#### [Exercise data]
-- Opening Marker --
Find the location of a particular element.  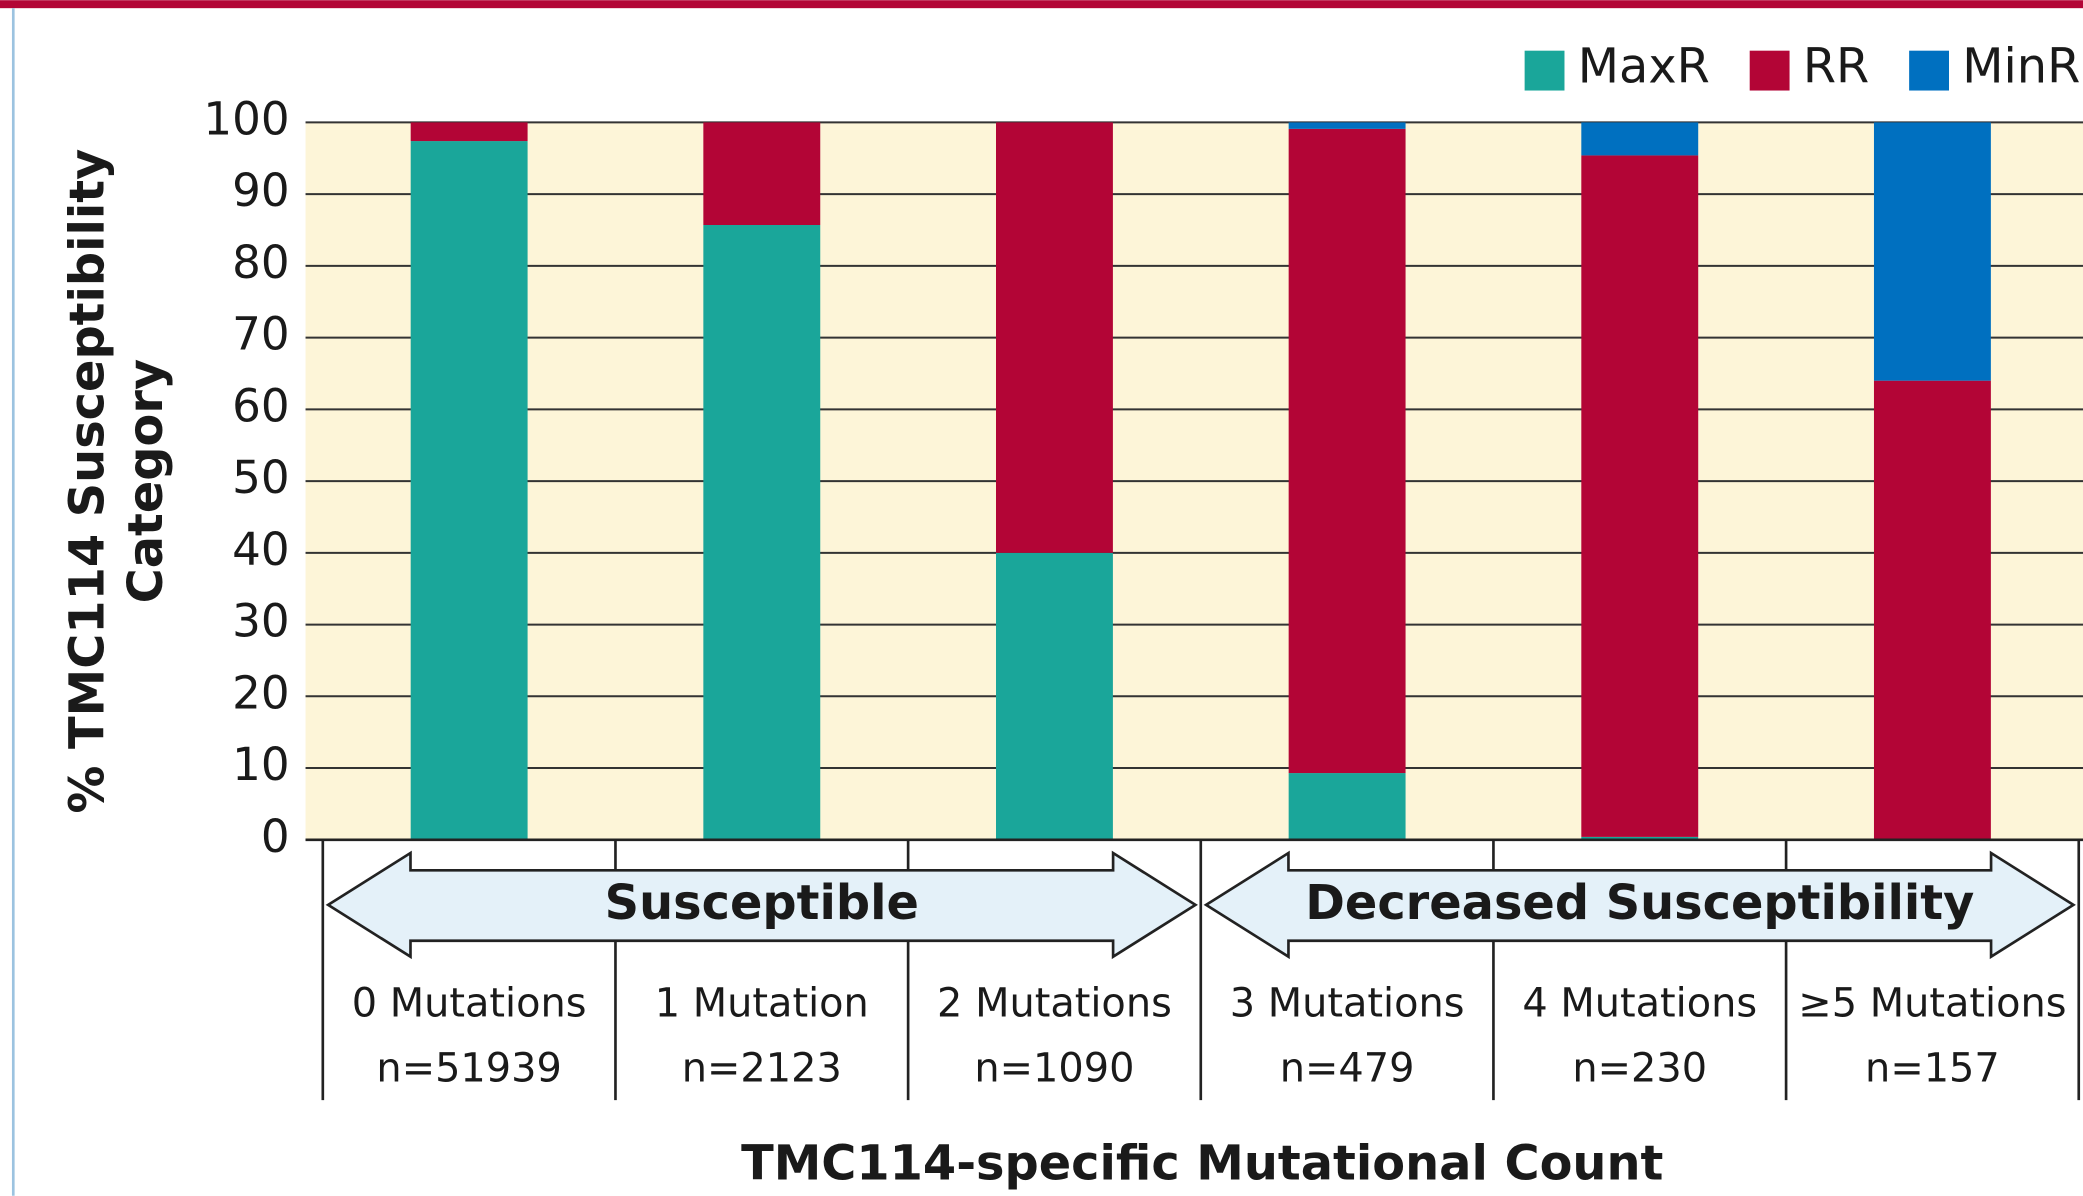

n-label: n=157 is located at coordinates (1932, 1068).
-- Closing Marker --
-- Opening Marker --
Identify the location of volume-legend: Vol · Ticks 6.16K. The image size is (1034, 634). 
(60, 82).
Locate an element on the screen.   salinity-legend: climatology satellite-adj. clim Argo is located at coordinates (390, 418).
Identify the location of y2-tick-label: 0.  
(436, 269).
-- Closing Marker --
#### [Request]
Copy out the records between the line containing "Identify the location of volume-legend: Vol" and the line containing "(436, 269).", inclusive, reproducing each line verbatim.

#### [Response]
Identify the location of volume-legend: Vol · Ticks 6.16K. The image size is (1034, 634). 
(60, 82).
Locate an element on the screen.   salinity-legend: climatology satellite-adj. clim Argo is located at coordinates (390, 418).
Identify the location of y2-tick-label: 0.  
(436, 269).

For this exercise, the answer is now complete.